Children are full of imagination from a young age. They ask the wildest of questions such as “why do we eat?” and “why is the sun so hot?”. While we sort of know the answers, we probably couldn’t explain all the science behind why we eat or why the sun blazes so hot. That’s because our children are born to explore, they’re born to discover and find out new things.
Read Your Child Bedtime Stories
Teaching your child to read begins at the infancy stage. Get used to reading them stories at bedtime and make sure to leave each one at a cliffhanger (assuming they haven’t fallen asleep!) to keep their imaginations running. You want to them guess what happens next, and you want to keep their minds active.
But you don’t have to just read them stories at bedtime. If they’re curious and like the stories you read them, then it’s perfectly fine to read to them at any time as a fun activity. If you’re wondering what kind of books are suitable, then check out BookPagez.com for some inspiration. You want to have books with plenty of colourful illustrations and large letters so it’s easy for your child to follow along.
Here are some ideas for what to read to your child:
- 0-12 Months: Song books, lullabies, pop-up books
- 12 – 36 Months: Rhymes, short stories, song books
- 36 – 60 Months: Alphabet books, picture books, short stories, fables(Image Source)

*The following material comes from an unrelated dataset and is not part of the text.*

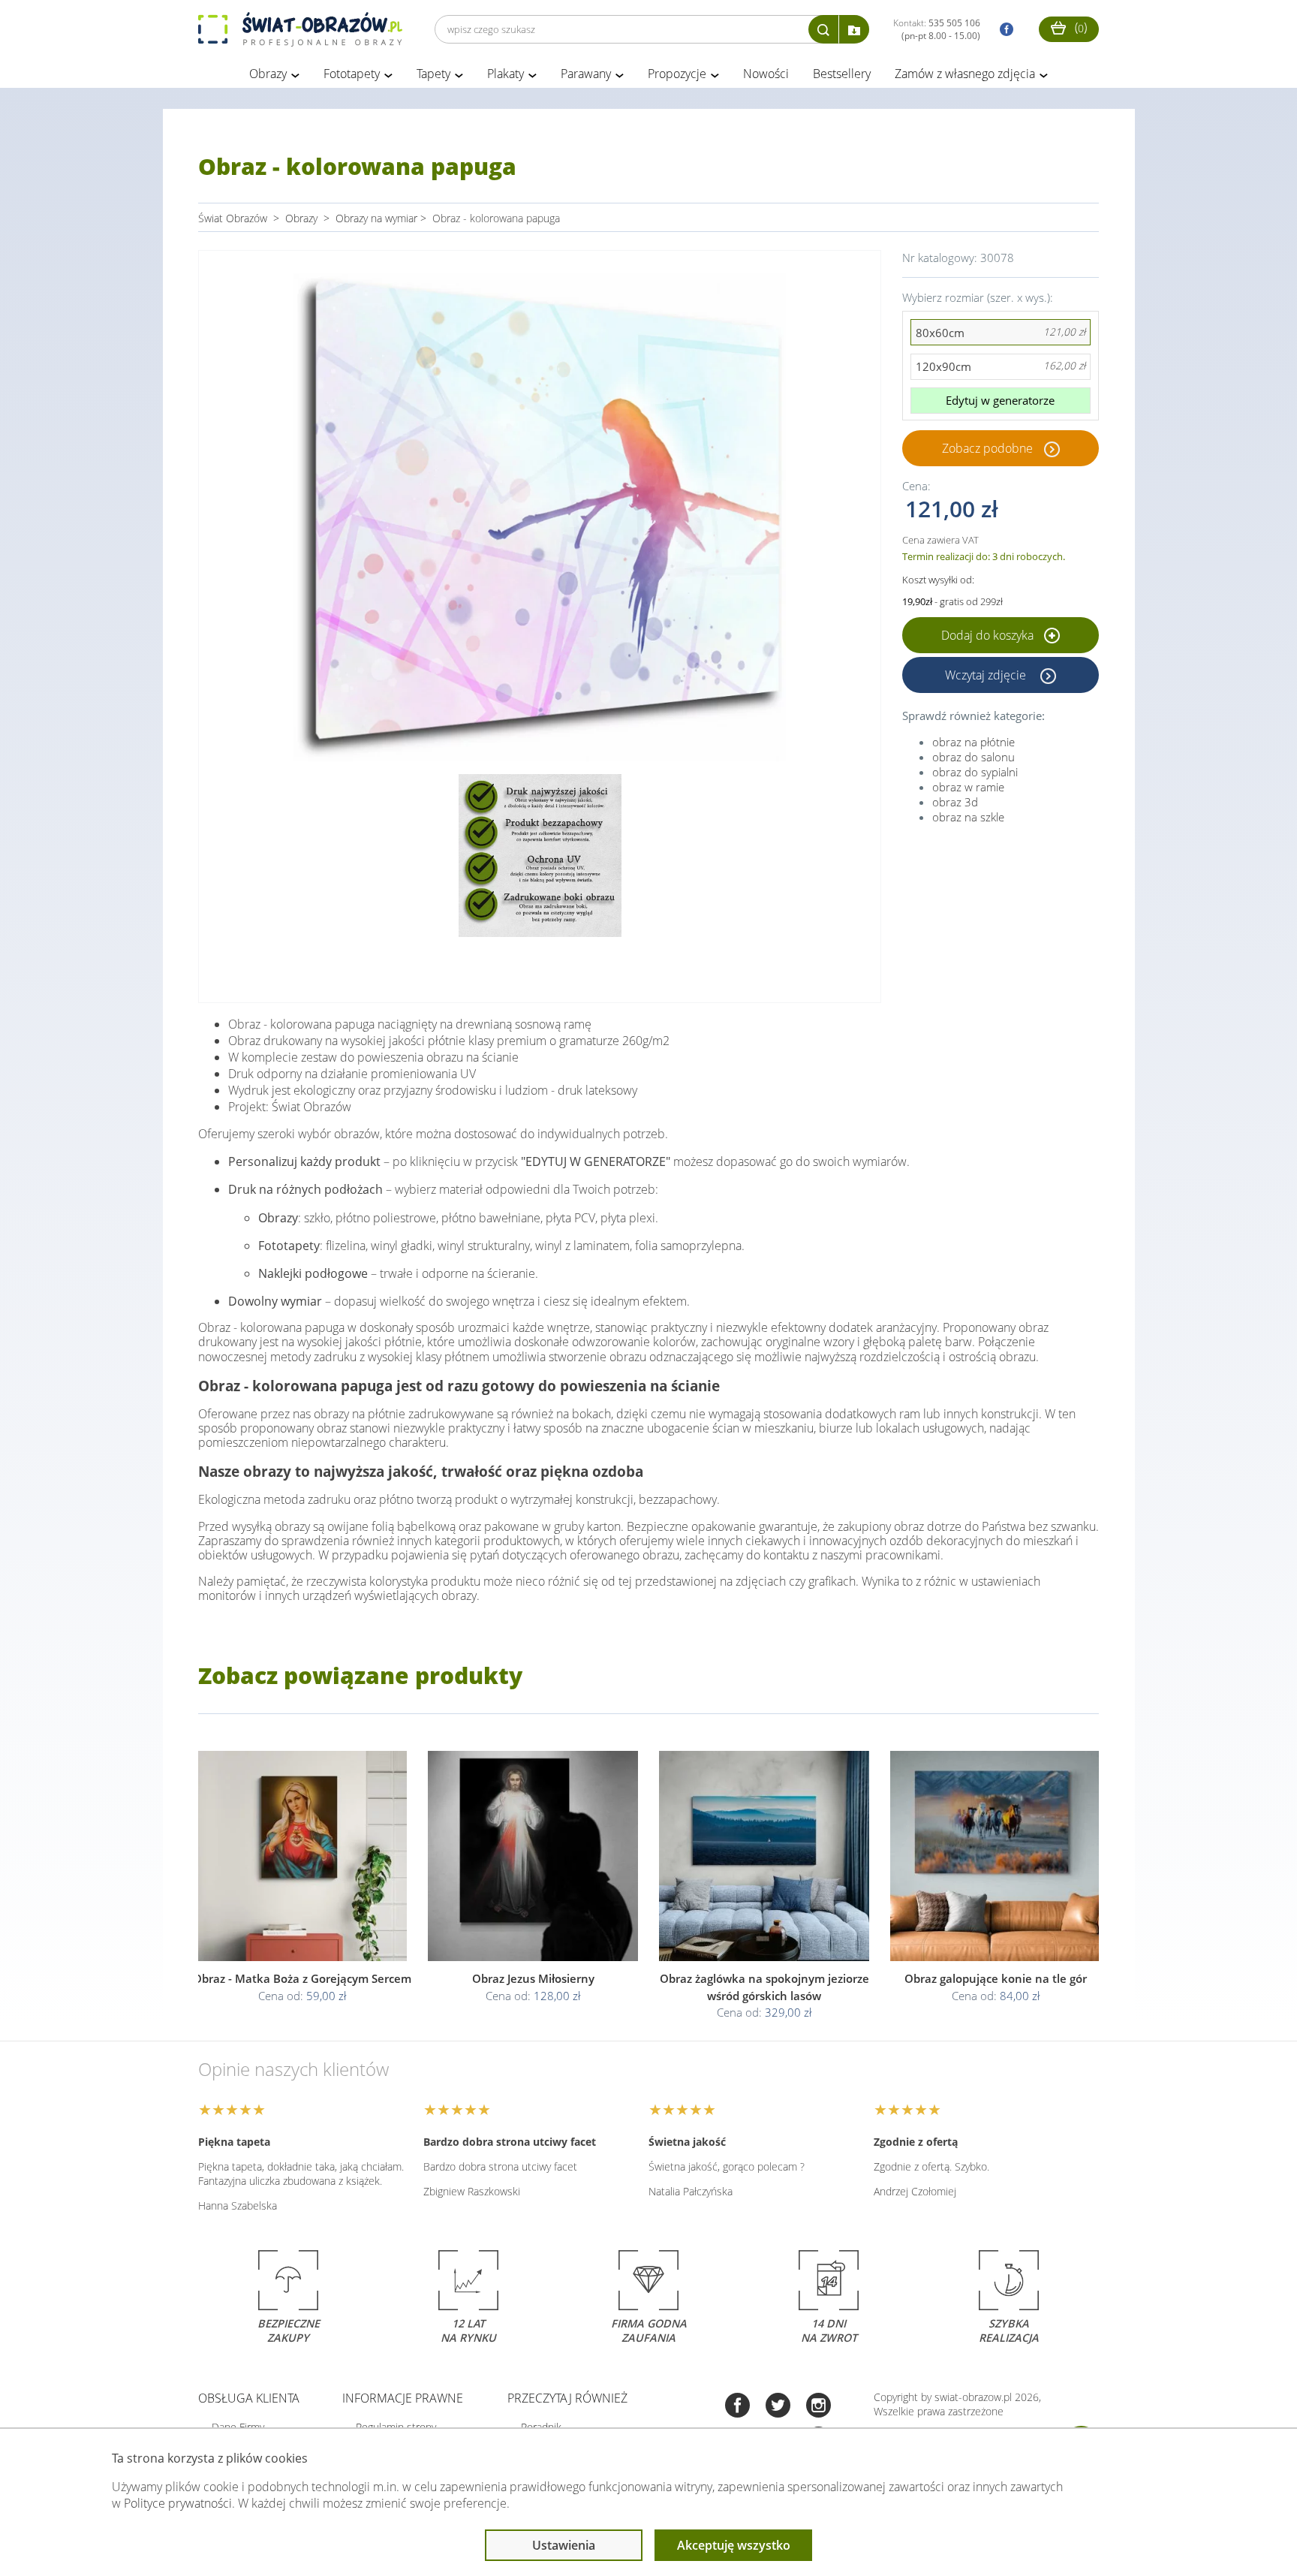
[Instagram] (818, 2406)
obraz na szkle (968, 816)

- Ask Your Child Questions While Reading Have your child engage in the story by asking questions when there are opportunities. You need to make sure that your child has some understanding of what you’re reading them so they’re not just looking at pictures and giggling! If they don’t understand yet, then perhaps it’s a bit too early to start reading to them, or maybe the book is a bit too difficult.Have your child sound out words and attempt to read certain words or letters. Ask them questions such as “what word is this?” or point to something in the pictures and ask “do you know what this is?”. When your child is a little older, then ask questions to spur their imagination such as “where is the cat going?” or “why is the rabbit running?”.
Set an Example
There’s no use trying to convince your child to read if you don’t read either! We’re role models to our children, so we need to set an example and do the things we want our child to do. Invest in a book (or a Kindle!) and read as a pastime. If your child is curious, then invite them to sit on your lap and read a bit out to them. Of course, they most likely won’t understand most of the words, but their curiosity is a good sign of things to come!
But it doesn’t always have to be a novel. It could be a non-fiction book, a magazine, or even the newspaper. Show your children that there’s more to reading than just fantasy stories. Daily news articles are a great way to interact with your child. Ask them questions, tell them about news happening around the world, and spark their interest.